Simple DHCP failover with ISC-DHCP

02 Oct 2022 - tsp
Last update 02 Oct 2022
Reading time 6 mins

So we all have seen this. You have different automation components in your network - running different systems for data processing, embedded devices based on ESP8266 and ESP32 in your wireless network, other MCUs hooked up to Ethernet controllers such as the ENC28J60 and embedded computers such as RaspberryPi’s that control different machines and experimental components. Or you’re just running a bunch of machines and get mad when you cannot communicate in between them when your DHCP servers fail. When using IPv6 the standard way to configure your components is SLAAC to automatically configure IP address prefixes (one can entirely rely on link local addresses in automation networks though which makes using IPv6 for such stuff even more appealing) and sometimes using DHCP6 to configure DNS servers and other parameters where needed. For legacy IP (IPv4) one usually uses DHCP to not get insane (doing static allocation in such a network is in my opinion a total no-go). The standard solution to run a DHCP server is usually the ISC DHCP implementation that’s also available on FreeBSD via the isc-dhcp44-server port or package. Configuring this is out of scope for this blog post though even though it’s rather simple. A short introduction can be found in my blog post about running an LTE/UMTS gateway on FreeBSD.

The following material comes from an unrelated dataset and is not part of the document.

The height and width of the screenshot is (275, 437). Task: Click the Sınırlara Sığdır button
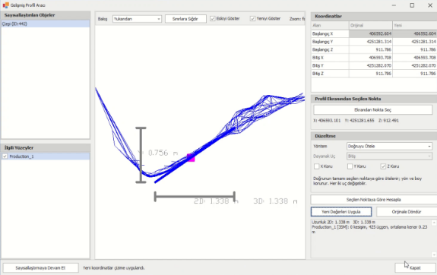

So everything runs smooth but one day your DHCP server just silently dies. The clients keep their IP addresses till the lease expires and then loose their interface configuration and vanish from the network. You loose all your automation capabilities and have a hard time recovering under some circumstances. To prevent this from happening it’s a good idea to run DHCP servers in a redundant fashion. This is pretty simple with ISC’s DHCP implementation. It implements a custom failover protocol (that also runs over a separate port that one can configure freely).

In the following example configuration I’m assuming there is one primary server that should hand out DHCP leases as usual - and a secondary failover server that should take over when the primary one fails. The servers communicate with each other using a failover protocol and thus keep track over all leases. One can configure the ports oneself - I’m assuming here that:

The primary listens on port 519
The secondary listens on port 520

This of course has to be accounted for in the firewall configuration.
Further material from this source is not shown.